Frauenfußball Jones’ Amtszeit endet mit einem Novum

Frankfurt · Von Jana LANGE

Die Probezeit der Berufseinsteigerin ist abgelaufen – nun soll es ein alter Haudegen richten. Nach eineinhalb Jahren muss die erfolglose Fußball-Bundestrainerin Steffi Jones (45) ihren Posten räumen. Horst Hrubesch (66) übernimmt den zweimaligen Welt- und achtmaligen Europameister als Interimstrainer bei den anstehenden WM-Qualifikationsspielen im April. Wer danach kommt und das Team zur WM-Endrunde im Sommer 2019 führen soll, ist offen. Junioren-Nationaltrainerin Maren Meinert (44) wäre für den Deutschen Fußball-Bund (DFB) eine erfolgreiche Frau aus den eigenen Reihen. Auch Jones’ Vorgängerin Silvia Neid (53) arbeitet nach wie vor beim Verband. Zudem werden Ralf Kellermann (VfL Wolfsburg) und Martina Voss-Tecklenburg (Schweizer Nationaltrainerin) gehandelt.

„Steffi Jones ist und bleibt ein prägendes Gesicht des deutschen Frauenfußballs, und ich würde mich freuen, wenn sie in anderer Funktion dem DFB und dem Frauenfußball erhalten bleibt“, sagte DFB-Präsident Reinhard Grindel. Er brach das Experiment Jones nach den schlechten Auftritten des Olympiasiegers gegen die Weltklasseteams USA (0:1), England (2:2) und Frankreich (0:3) beim „She-Believes“-Cup Anfang März ab – und sorgte für ein Novum: Erstmals in der mehr als 35-jährigen Historie der erfolgsverwöhnten Frauen-Auswahl muss die sportliche Leitung vorzeitig gehen.
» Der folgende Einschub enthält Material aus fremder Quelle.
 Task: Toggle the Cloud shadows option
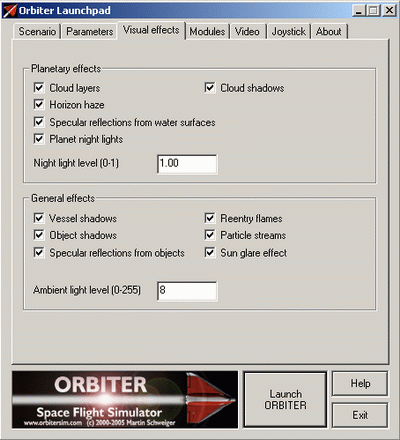click(x=210, y=88)
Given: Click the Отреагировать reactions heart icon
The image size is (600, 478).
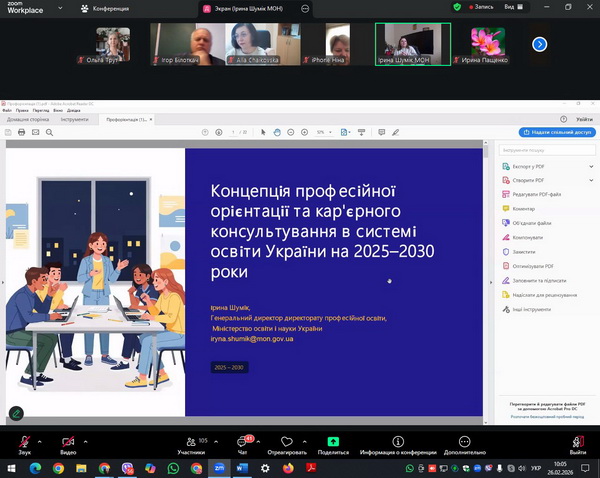Looking at the screenshot, I should tap(286, 441).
Ausschlaggebend für die Entscheidung des Präsidiums waren die Empfehlungen von Oliver Bierhoff (Direktor Nationalmannschaften) und Joti Chatzialexiou (sportlicher Leiter Nationalmannschaften) nach einer „intensiven Analyse der vergangenen Monate“. Laut Sportinformationsdienst hat sich auch ein großer Teil der Mannschaft gegen Jones ausgesprochen. „Wir wollen den Wechsel nutzen, um die Strukturen im Frauenfußball weiter zu professionalisieren, die Verzahnung mit dem Männerbereich zu verstärken und neue konzeptionelle Wege zu gehen“, sagte Bierhoff.

Viel Zeit zur Einarbeitung bleibt Hrubesch, der von der U16-Nationtaltrainerin und früheren Neid-Assistentin Ulrike Ballweg und seinem langjährigen Begleiter Thomas Nörenberg unterstützt wird, nicht. Am 7. April in Halle/Saale gegen Tschechien und drei Tage später in Slowenien müssen Siege für die WM-Qualifikation her. „Ich habe den Frauenfußball in den vergangenen Jahren verfolgt und war auch bei der EM im Sommer vor Ort“, sagte Hrubesch: „Ich helfe gerne.“

Seit Jones ohne jegliche Vorerfahrung als Cheftrainerin nach dem Olympiasieg 2016 das Zepter von Neid übernommen hatte, schaffte die DFB-Auswahl in 22 Spielen nur 13 Siege (vier Remis, fünf Niederlagen). Bei der EM 2017 in den Niederlanden begann die Krise mit einem Knall, als der Traum vom neunten EM-Titel historisch früh platzte. Bereits im Viertelfinale war Schluss für den Rekordchampion.

Nur zehn Tage später aber gab der DFB Jones und ihrem Trainerstab nicht nur eine zweite Chance, sondern verlängerte ihren Vertrag bis zur WM in Frankreich. Als die direkte Qualifikation für die Endrunde durch eine ebenfalls historische 2:3-Heimpleite gegen Island im Oktober in Gefahr geriet, schrillten dann doch alle Alarmglocken. Grindel zählte Jones öffentlich an. Nun ist Jones nach ihrem steilen Aufstieg von der Weltmeisterin 2003 über ihre Funktionärs-Karriere (OK-Chefin der WM 2011, DFB-Direktorin) zur Bundestrainerin krachend auf dem Boden der Tatsachen gelandet.